Personalmente ritengo che l’approccio tecnologico esasperato al problema della sicurezza nella nostra società sia un disastro potenziale: questo stesso errore è stato commesso nel mondo dell’intelligence da quando si è cominciato a fare sempre più affidamento sull’ ELINT (ELectronic INTelligence), ovvero dati provenienti dalle più disparate fonti “elettroniche” come satelliti, intercettazioni etc. etc, e sempre meno sull’ HUMINT (HUMan INTelligence) che è molto semplicemente quello che un operatore umano vede, sente e percepisce sul campo: nessuna tecnologia può eguagliare le capacità di un essere umano (soprattutto se ben addestrato) di analizzare profondamente un certo contesto. La soluzione per la prevenzione, e in una certa misura per la predizione della microcriminalità nelle nostre città, è infinitamente più semplice del terribile Panopticon tecnologico verso il quale sembra che siamo avviati e si basa quasi unicamente sull’utilizzo del “fattore umano”, ovvero di quell’HUMan INtelligence che si vorrebbe considerare ormai obsoleto: la necessaria armonizzazione tra umanità e sviluppo tecnologico costituisce la base verso un “progetto umano” sostenibile e non può dipendere dall’intelligenza artificiale, bensì dalle nostre volontà e capacità, ovvero da noi stessi prima di tutto.
Parlando di sicurezza ma senza voler fare paragoni inappropriati, c’è un termine di riferimento che ritengo ancora assolutamente valido e attuale: lo stato di Israele. Ho avuto la possibilità di passare dei periodi non brevi in quel Paese per motivi professionali, vivendolo non da turista ma a contatto anche con le forze di sicurezza e spesso con le loro famiglie e amici, e c’è una cosa mi ha sempre colpito: l’estrema coesione sociale nella vita di tutti i giorni. I cittadini israeliani si sostengono a vicenda in modo totale e pieno. Indipendentemente da qualsiasi personalizzazione, il senso della Nazione è estremamente forte e condiviso a tutti i livelli e questo è esattamente ciò che manca in gran parte dell’Occidente e sicuramente in Europa: sconfiggere criminalità (e terrorismo) sono sfide che si vincono anche se la popolazione è coesa… e a noi questa coesione manca sempre di più. Roma non fa eccezione, avere forze dell’ordine vigili ed efficienti non è abbastanza: i cittadini devono imparare a proteggersi e questo non vuol dire avere ronde di quartiere o vivere in uno stato di paranoia ma semplicemente avere un livello generale di attenzione più alto con il semplice fine di preservare il bene comune e l’integrità della nostra società democratica. In un certo senso, dovremmo forse ritenerci tutti “tutori dell’ordine”: è quello che sociologicamente si definisce “controllo sociale”, estremamente sviluppato nelle piccole comunità (i paesini, per esempio) e totalmente diluito e disperso nelle grandi città.

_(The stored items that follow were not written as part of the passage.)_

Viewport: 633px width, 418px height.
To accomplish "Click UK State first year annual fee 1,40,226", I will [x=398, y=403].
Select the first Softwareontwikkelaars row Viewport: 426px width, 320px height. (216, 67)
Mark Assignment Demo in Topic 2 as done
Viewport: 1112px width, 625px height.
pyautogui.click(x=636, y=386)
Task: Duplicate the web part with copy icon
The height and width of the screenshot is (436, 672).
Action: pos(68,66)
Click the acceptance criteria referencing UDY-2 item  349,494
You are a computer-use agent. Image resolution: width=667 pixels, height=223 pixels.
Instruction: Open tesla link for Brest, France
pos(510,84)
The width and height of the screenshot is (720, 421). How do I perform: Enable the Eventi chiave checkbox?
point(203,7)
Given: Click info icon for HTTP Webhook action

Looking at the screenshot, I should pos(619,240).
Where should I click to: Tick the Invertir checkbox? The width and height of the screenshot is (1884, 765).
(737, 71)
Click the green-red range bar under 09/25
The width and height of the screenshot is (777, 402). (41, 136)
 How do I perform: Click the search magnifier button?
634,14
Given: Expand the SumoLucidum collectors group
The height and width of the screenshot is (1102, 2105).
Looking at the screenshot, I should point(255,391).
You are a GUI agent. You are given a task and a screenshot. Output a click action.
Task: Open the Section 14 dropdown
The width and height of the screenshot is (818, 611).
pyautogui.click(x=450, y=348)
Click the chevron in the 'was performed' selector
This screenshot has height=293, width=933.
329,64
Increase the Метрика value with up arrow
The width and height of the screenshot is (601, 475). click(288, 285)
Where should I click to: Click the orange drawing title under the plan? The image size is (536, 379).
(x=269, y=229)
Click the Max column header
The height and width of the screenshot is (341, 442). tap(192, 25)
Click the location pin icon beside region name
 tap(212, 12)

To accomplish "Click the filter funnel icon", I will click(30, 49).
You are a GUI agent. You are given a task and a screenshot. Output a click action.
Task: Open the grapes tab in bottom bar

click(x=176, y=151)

Imparare a essere consapevoli di ciò che ci circonda e del proprio ambiente, è secondo me il fondamento di una società più sicura e nessuno strabiliante strumento tecnologico potrà mai sostituire “il fattore umano”.
* (Vincenzo Fenili è un esperto di sicurezza ed ex agente sotto copertura in forza a vari servizi di intelligence italiani e nell’ambito Nato. Con lo pseudonimo di Kasper ha scritto, insieme a Luigi Carletti, il romanzo-verità “Supernotes”, edito da Mondadori nel 2014).